* **Problem to work on**: From the records below, transcribe exactly the lines that begin at the line with "Windows Sandbox (351, 392)" and end at the line with "Modèles de chatbot AI .NET ! (364, 1824)", both included.
=== Begin Enclosure ===
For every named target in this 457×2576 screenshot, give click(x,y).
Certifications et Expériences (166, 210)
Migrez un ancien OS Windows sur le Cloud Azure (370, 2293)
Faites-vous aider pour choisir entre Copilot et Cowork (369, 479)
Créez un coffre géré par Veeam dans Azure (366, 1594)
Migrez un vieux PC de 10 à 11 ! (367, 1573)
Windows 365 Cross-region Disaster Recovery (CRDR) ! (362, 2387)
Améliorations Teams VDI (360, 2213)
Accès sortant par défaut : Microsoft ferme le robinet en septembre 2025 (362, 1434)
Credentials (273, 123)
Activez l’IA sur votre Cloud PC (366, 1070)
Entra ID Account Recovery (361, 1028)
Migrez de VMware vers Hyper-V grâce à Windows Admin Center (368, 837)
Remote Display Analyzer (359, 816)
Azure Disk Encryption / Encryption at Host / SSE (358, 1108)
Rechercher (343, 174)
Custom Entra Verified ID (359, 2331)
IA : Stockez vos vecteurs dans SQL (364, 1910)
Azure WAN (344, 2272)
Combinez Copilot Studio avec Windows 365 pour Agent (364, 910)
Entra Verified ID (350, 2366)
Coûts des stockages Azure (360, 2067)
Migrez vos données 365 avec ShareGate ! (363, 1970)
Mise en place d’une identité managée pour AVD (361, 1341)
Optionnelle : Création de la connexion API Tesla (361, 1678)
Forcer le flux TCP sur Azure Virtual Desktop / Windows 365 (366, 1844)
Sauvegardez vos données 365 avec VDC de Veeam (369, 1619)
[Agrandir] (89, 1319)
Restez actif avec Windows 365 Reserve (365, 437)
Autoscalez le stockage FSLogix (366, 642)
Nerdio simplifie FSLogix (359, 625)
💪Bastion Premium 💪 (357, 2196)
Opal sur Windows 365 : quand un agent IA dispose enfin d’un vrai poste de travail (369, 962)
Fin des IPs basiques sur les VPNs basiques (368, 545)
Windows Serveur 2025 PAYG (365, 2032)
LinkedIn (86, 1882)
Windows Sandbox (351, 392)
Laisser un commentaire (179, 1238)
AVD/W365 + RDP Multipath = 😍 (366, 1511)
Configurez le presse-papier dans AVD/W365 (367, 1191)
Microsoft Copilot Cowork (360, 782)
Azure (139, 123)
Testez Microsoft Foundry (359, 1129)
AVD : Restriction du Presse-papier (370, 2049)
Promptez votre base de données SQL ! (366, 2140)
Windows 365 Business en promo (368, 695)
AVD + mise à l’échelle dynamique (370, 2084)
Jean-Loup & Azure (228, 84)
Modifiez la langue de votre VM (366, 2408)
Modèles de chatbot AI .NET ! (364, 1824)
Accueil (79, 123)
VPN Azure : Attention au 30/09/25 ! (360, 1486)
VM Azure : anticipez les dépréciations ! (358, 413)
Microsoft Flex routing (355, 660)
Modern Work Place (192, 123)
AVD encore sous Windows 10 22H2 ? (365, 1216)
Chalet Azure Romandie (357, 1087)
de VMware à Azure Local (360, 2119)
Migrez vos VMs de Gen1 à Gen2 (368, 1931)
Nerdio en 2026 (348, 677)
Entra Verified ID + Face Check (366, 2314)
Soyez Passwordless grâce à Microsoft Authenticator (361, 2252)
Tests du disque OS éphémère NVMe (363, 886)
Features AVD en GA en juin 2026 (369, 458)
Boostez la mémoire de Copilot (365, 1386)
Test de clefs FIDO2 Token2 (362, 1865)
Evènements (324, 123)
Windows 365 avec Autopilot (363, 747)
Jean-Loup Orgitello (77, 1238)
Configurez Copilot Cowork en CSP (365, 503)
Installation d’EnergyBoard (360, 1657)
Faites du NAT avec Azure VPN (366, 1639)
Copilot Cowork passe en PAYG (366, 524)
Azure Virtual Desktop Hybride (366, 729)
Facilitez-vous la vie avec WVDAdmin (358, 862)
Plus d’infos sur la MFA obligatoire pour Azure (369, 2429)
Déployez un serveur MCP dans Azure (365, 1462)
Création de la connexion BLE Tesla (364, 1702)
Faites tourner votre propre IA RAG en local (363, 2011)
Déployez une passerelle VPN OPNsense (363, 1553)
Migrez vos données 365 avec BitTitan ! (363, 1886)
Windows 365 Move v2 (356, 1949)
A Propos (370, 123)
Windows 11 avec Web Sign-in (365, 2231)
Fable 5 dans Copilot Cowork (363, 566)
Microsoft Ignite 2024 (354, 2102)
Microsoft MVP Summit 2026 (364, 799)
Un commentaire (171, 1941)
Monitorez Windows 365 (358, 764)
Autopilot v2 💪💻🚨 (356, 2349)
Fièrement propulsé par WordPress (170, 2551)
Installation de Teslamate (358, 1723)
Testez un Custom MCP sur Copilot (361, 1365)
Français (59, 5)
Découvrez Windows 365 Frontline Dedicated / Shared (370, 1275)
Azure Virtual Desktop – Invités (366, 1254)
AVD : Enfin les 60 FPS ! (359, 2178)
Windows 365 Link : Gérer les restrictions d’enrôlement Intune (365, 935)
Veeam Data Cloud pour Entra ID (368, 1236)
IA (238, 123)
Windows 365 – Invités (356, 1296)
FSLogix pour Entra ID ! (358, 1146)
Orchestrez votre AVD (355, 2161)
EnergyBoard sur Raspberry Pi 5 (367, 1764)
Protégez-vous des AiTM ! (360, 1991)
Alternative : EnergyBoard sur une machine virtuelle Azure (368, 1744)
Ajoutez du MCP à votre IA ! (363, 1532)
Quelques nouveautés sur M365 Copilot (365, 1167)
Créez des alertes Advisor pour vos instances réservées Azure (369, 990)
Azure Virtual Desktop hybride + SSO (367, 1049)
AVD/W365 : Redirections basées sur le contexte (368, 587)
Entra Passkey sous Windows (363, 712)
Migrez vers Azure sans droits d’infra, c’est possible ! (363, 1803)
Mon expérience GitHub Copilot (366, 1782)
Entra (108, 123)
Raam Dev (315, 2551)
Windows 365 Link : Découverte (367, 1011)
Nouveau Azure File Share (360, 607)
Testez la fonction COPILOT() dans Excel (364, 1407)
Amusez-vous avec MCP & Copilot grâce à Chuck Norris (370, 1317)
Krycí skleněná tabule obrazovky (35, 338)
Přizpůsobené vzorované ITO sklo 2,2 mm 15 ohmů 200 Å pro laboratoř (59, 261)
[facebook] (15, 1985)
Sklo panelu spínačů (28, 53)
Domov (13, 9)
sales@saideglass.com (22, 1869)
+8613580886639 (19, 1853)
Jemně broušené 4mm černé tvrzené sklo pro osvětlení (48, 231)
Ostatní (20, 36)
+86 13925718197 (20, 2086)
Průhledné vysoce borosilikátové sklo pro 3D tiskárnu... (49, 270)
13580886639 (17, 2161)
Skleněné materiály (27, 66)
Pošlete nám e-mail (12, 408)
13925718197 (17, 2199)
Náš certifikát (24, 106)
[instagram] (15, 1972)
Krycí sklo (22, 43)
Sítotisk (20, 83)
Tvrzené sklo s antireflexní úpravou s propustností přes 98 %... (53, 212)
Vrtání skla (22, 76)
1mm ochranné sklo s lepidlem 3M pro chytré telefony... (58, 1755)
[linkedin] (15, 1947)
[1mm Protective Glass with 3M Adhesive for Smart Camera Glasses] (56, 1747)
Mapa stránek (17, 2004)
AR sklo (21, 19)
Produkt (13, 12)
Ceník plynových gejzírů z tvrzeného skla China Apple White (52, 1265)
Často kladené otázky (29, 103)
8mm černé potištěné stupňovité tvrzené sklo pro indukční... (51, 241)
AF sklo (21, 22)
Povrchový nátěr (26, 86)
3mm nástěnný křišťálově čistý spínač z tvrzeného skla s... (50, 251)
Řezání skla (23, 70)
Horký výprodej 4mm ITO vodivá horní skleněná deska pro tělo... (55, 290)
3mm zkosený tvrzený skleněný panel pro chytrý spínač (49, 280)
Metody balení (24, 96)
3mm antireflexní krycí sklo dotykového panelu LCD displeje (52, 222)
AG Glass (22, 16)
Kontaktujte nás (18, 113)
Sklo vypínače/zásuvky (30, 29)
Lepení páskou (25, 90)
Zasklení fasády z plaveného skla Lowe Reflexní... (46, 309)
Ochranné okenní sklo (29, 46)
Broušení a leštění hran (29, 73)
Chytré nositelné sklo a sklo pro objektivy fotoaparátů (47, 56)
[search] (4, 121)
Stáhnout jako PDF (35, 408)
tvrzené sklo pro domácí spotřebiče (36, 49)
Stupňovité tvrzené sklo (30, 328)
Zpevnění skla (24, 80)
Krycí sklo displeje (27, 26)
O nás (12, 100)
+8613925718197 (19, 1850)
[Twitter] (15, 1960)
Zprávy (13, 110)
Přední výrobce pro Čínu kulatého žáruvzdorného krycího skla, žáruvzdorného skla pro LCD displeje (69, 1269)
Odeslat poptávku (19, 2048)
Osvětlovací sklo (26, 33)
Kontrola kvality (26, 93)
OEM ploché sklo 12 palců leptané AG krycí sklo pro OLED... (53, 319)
=== End Enclosure ===
* **Answer to the problem**:
Windows Sandbox (351, 392)
Laisser un commentaire (179, 1238)
AVD/W365 + RDP Multipath = 😍 (366, 1511)
Configurez le presse-papier dans AVD/W365 (367, 1191)
Microsoft Copilot Cowork (360, 782)
Azure (139, 123)
Testez Microsoft Foundry (359, 1129)
AVD : Restriction du Presse-papier (370, 2049)
Promptez votre base de données SQL ! (366, 2140)
Windows 365 Business en promo (368, 695)
AVD + mise à l’échelle dynamique (370, 2084)
Jean-Loup & Azure (228, 84)
Modifiez la langue de votre VM (366, 2408)
Modèles de chatbot AI .NET ! (364, 1824)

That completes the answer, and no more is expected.